Objectives
The motivation of the PARSE.Insight project is to contribute to the long-term access to the digital resources created by scientific endeavour. It is widely recognised that there are risks that such resources might be lost to future use unless active steps are taken for their preservation. Not only hardware, media and formats change, but knowledge, required to interpret and reuse data, also changes over time. There are of course many initiatives under way dealing with this problem, but PARSE.Insight aims to look across communities to seek a common infrastructure.
The project aims to deliver:
- Insight and understanding into the capabilities and practices within the various research communities
- An inventory of current and planned research and development relating to e-infrastructures and permanent access
- A roadmap for a support e-infrastructure for maintaining long-term accessibility and usability of scientific and other digital information in Europe
- Identification of gaps in the existing and planned infrastructure
- Progress towards a standard for evaluating the sustainability and trustworthiness of digital repositories.
The PARSE.Insight project has strong links with the European Alliance for Permanent Access to the Records of Science.
Work performed and results achieved
In the first year of project the main emphasis of the project has been surveying communities with an interest in digital preservation to build up insight, and developing a draft roadmap for the e-infrastructure.
General surveys and case studies have been performed. The general surveys were aimed at distinct groups of stakeholders: researchers, funders, publishers and data archivists. The surveys employed online questionnaires constructed to obtain information about the knowledge, attitudes, practices and desires of the stakeholders with respect to digital preservation. The communities were contacted using a wide range of mailing lists and other publicity.
The general surveys have been one of the notable successes of the project in its first year. In total around 2000 responses were received, which provides an important base of evidence for the importance of digital preservation across a wide range of scientific disciplines and countries.
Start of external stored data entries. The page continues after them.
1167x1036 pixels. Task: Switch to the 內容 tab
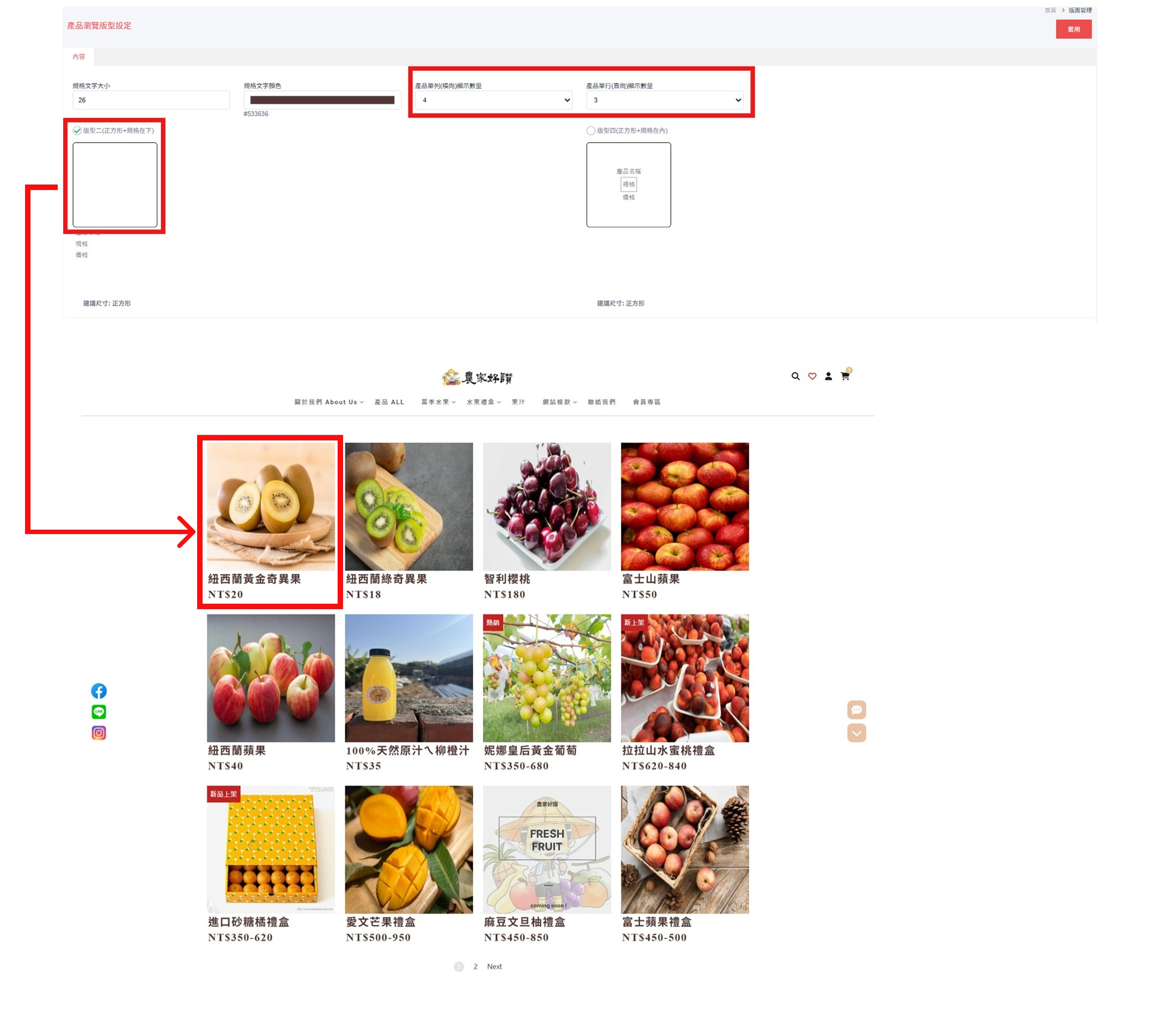79,57
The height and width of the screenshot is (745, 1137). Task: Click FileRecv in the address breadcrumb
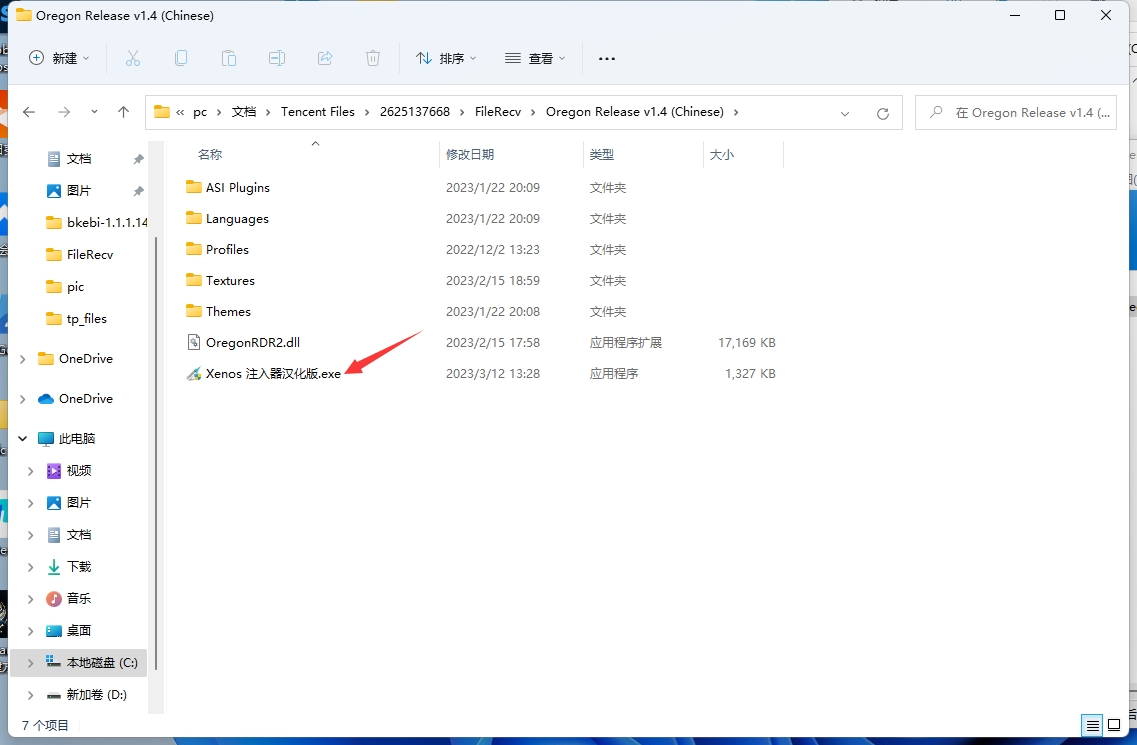click(x=497, y=112)
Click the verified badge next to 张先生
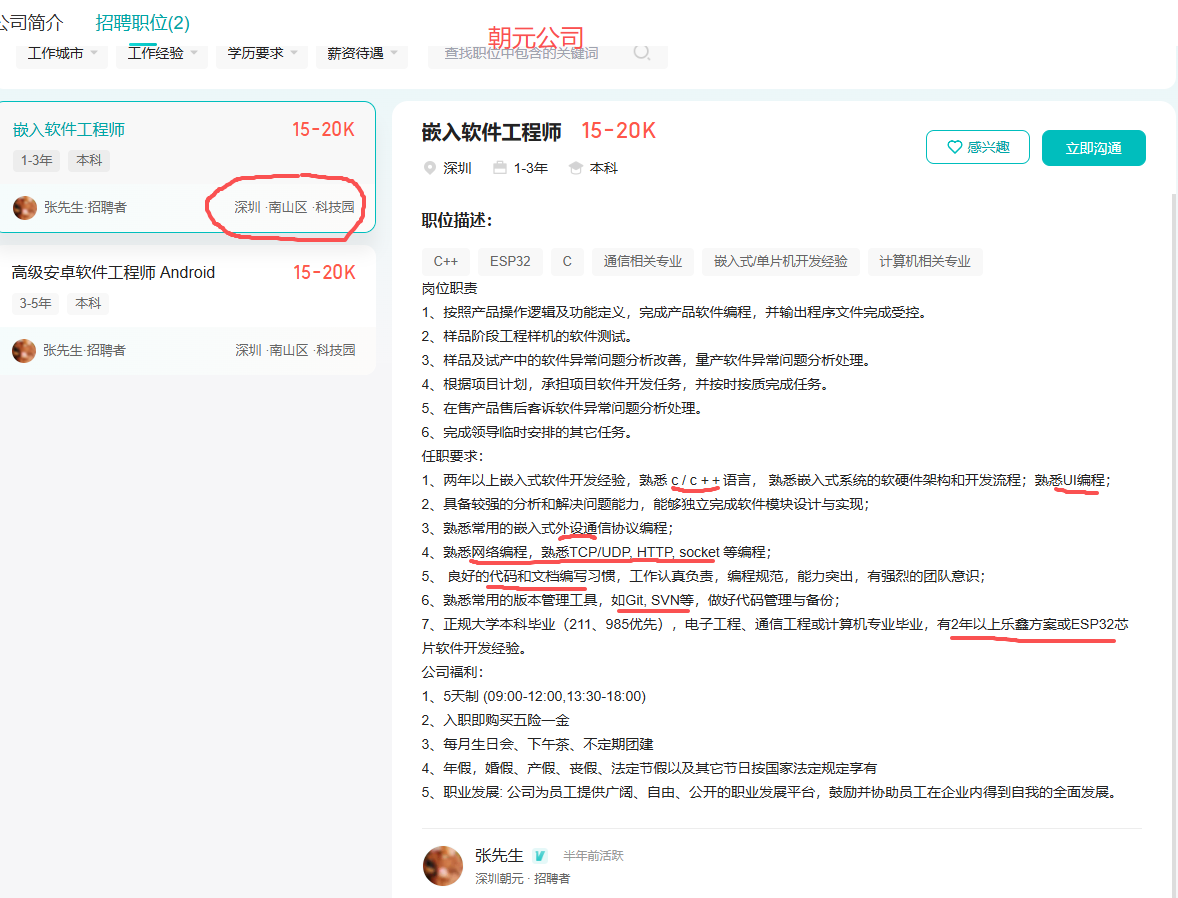The width and height of the screenshot is (1178, 898). pyautogui.click(x=540, y=856)
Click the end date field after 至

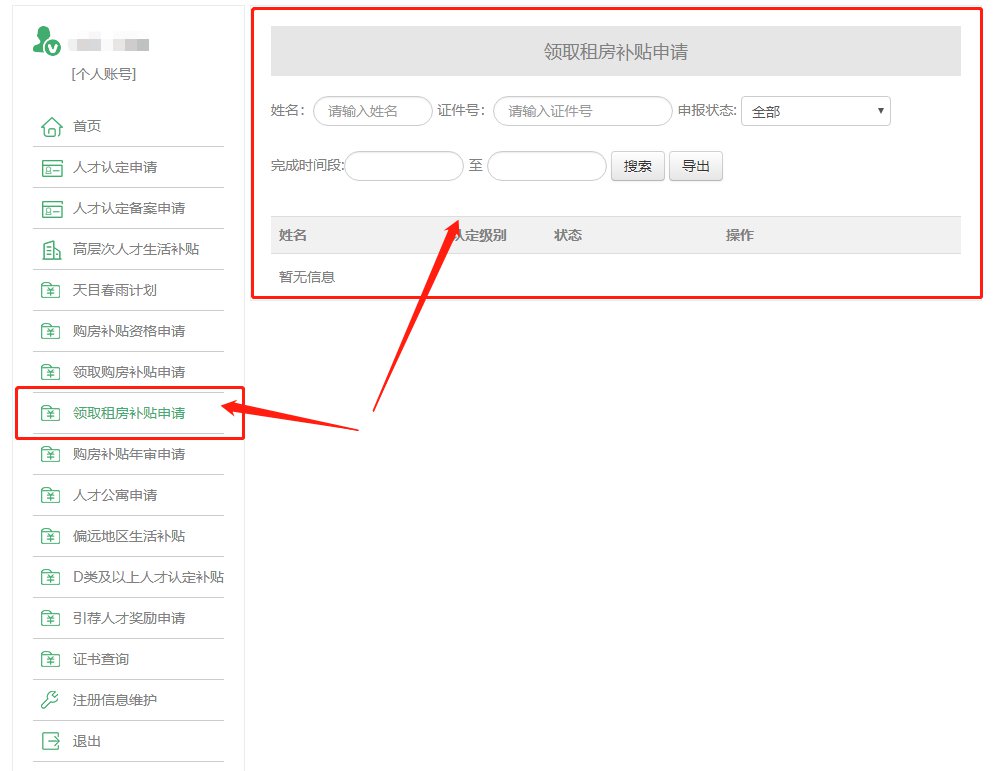(x=546, y=166)
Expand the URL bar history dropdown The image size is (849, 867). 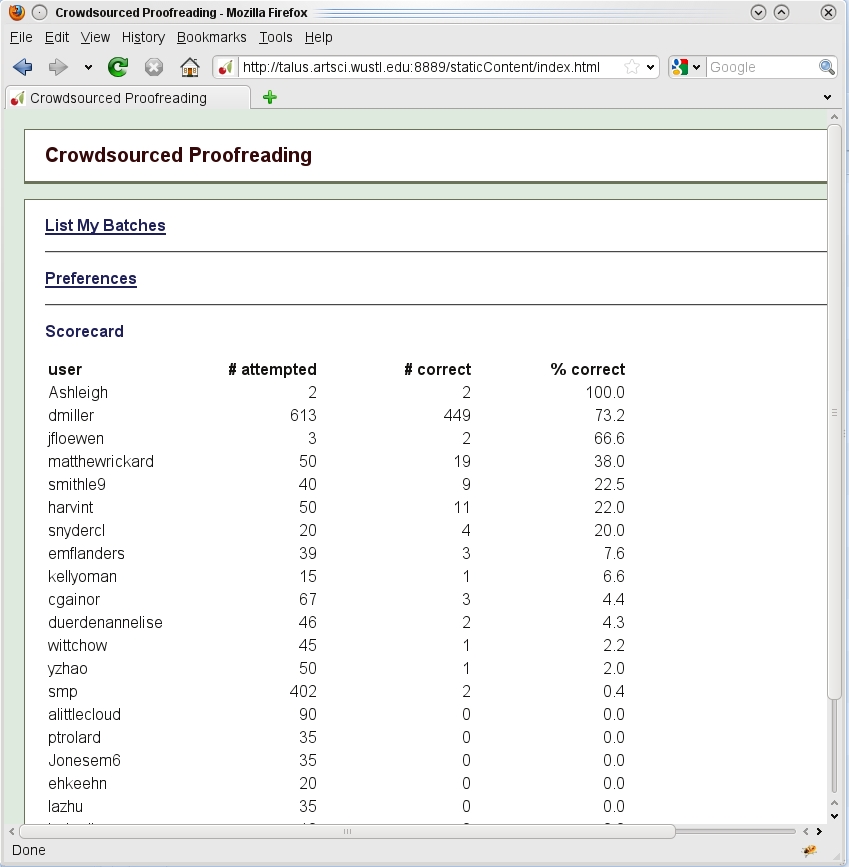click(x=651, y=67)
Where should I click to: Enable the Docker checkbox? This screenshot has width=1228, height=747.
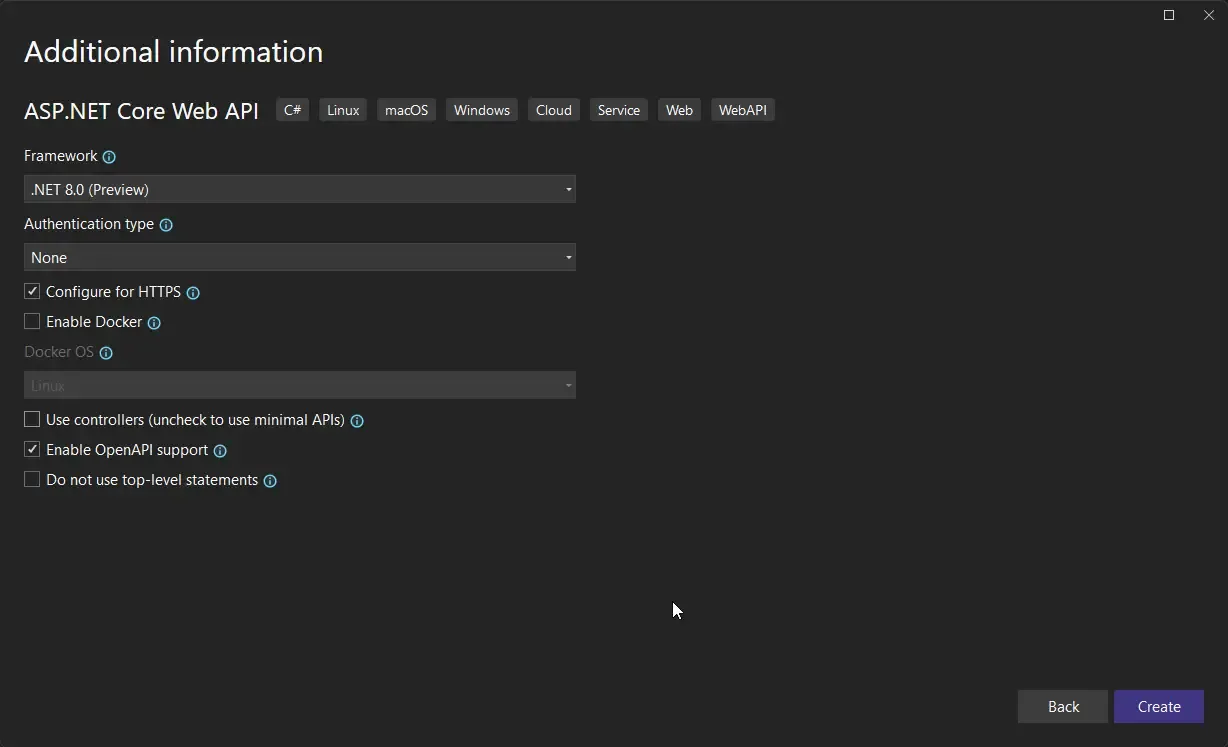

The general surveys are being analysed and will be followed with interviews in the second year of the project to explore themes more deeply or to compensate for gaps in coverage.
One of the ideas underlying the surveys was threats to preservation—eventualities that could lead to the loss of digital resources or the inability to understand them. Between 50% and 70% of responses indicate that all the threats are recognized as either ‘Important’ or ‘Very Important’, with about half supporting the need for an international preservation infrastructure. Another clear message is that researchers would like to (re-)use data from both their own and other disciplines, and it is suggested that this is likely to produce more and better science. However more than 50% report that they have wished to access digital research data gathered by other researchers which turned out to be unavailable.
The case studies have a different motivation from the general survey, aiming to investigate more deeply and more narrowly the characteristics of certain communities. Four case studies are being conducted, in high energy physics, earth observation, psycholinguistics and book studies (the latter two being on a smaller scale). The approach in each is slightly different, depending on the characteristics of the community in question, but targeted surveys are being performed and it is expected that interviews will follow.
The draft roadmap is another major achievement of the first year of the project. Using the survey results as a foundation, the roadmap characterises what is meant by an e-infrastructure for science data and proposes components to build it. These components are financial, organisational/social, policy and technical. Technical components are the solutions to the threats to preservation. They have been illustrated with scenarios to show their relation to real needs.
During the course of the year, it was proposed to broaden the project scope away from preservation towards a more general science data infrastructure. One consequence of this is the elimination of the work on impact analysis, and its replacement by broadening and deepening the community insight and on a more qualitative approach to illustrating the consequences of the roadmap.
The gap analysis examines the gap between the current or foreseen situation in terms of developments in preservation, and the ideal that is envisaged in the roadmap. A systematic approach has been defined. First a gap analysis framework has been developed, eliciting and structuring the relevant dimensions and corresponding attributes for future e-infrastructures into a formal schema. Then a stepwise procedure was developed for conducting the gap analyses, providing methods and metrics to identify gaps within the European research infrastructure. This will be applied in the second year of the project.
In the sustainability and evaluation work, the focus has been on the progress towards an international standard for audit and certification of digital repositories. A workshop was held in the US at which excellent progress was made on the draft standard, which is now close to submission to the ISO process.
There has been a large amount of publicity and dissemination of the project’s work, with PARSE.Insight partners present at conferences giving talks and having papers published. Several workshops are being planned to engage important stakeholders in the remaining work of the project.
Expected final results and their potential impact and use
By the end of the project an important base of data will have been assembled concerning the attitudes and practices of a wide range of scientific communities concerning digital preservation and science data infrastructure. This will provide an excellent body of evidence for policy makers, strategists and funders. The data will be both broad and deep (from the interviews and case studies).
The project will revise its roadmap, which will influence the agenda of development in the science data infrastructure for the coming years. The roadmap will be complemented by an understanding of the gaps with respect to the current situation. Additional stakeholders will be involved, from the Alliance for Permanent Access and through the series of workshops that are to be organised.